E’ il Friuli Venezia Giulia la regione più “accogliente” per gli stranieri che arrivano in Italia; seguono Toscana e Umbria. Fanalino di coda la Puglia. E’quanto emerge dall’VIII rapporto del Cnel sugli Indici di integrazione sociale degli stranieri.

In generale, tra le macro aree italiane quella che vanta le migliori condizioni di inserimento socio-occupazionale e il più alto indice potenziale di integrazione è il centro. Il rapporto del Cnel mette a confronto l’attrattività dei territori, cioè la capacità di una regione di porsi come “polo di attrazione” per gli immigrati, con l’inserimento sociale e occupazionale degli stranieri: in una scala che va da 1 a 100 il Friuli ottiene un valore complessivo pari a 70,6, la Toscana 66,0, l’Umbria 65,7. La Puglia si ferma a 34,3.

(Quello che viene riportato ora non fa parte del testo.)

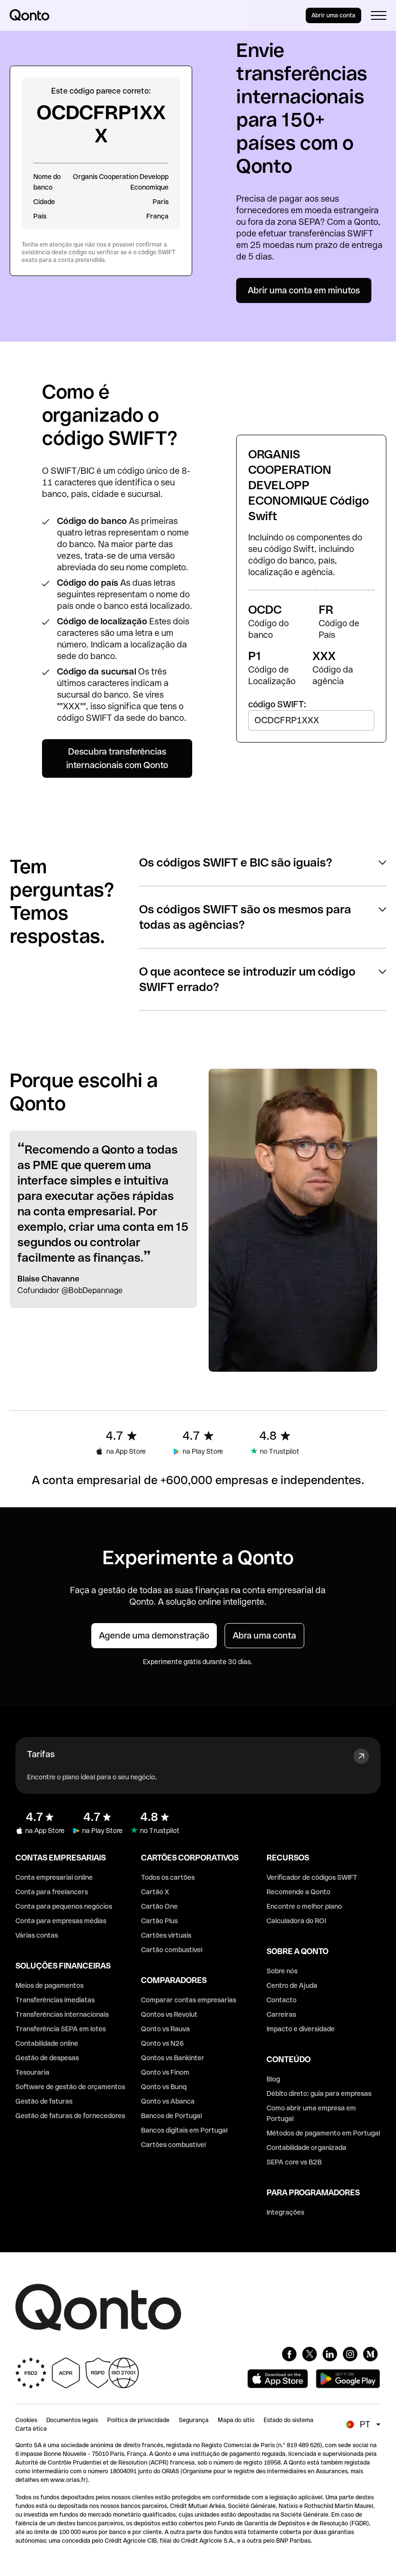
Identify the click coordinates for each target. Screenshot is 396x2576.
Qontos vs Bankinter (172, 2058)
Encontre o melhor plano (304, 1906)
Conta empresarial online (54, 1877)
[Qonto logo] (29, 15)
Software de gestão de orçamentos (70, 2087)
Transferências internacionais (62, 2014)
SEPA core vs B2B (294, 2162)
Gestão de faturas (43, 2101)
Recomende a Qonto (298, 1892)
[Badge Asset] (289, 2354)
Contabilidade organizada (306, 2147)
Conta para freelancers (51, 1892)
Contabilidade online (46, 2043)
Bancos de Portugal (171, 2116)
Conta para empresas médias (60, 1921)
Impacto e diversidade (301, 2029)
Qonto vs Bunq (163, 2087)
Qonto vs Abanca (168, 2101)
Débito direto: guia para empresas (319, 2093)
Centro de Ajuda (292, 1985)
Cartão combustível (171, 1950)
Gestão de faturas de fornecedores (70, 2116)
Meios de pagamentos (49, 1985)
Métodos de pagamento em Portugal (323, 2133)
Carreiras (281, 2014)
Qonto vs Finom (165, 2072)
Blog (273, 2079)
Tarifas (41, 1754)
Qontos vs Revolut (169, 2014)
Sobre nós (282, 1971)
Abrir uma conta (333, 15)
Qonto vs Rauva (165, 2029)
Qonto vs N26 (162, 2043)
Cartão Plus (159, 1921)
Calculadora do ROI (296, 1921)
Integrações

Per quanto riguarda l’indice di attrattività territoriale, al vertice figurano Lombardia (86,2), Veneto (79,5) ed Emilia Romagna (79). L’indice di inserimento sociale mette invece ai primi posti il Friuli (71,6), l’Umbria (70,5) e le Marche (69,0), mentre l’indice di inserimento occupazione “premia” Toscana (69,7), Emilia (69,6) e Friuli (69,5).

La classifica delle province più accoglienti è guidata da Trieste (71,9). Seguono Prato (69,0) e Reggio Emilia (68,4).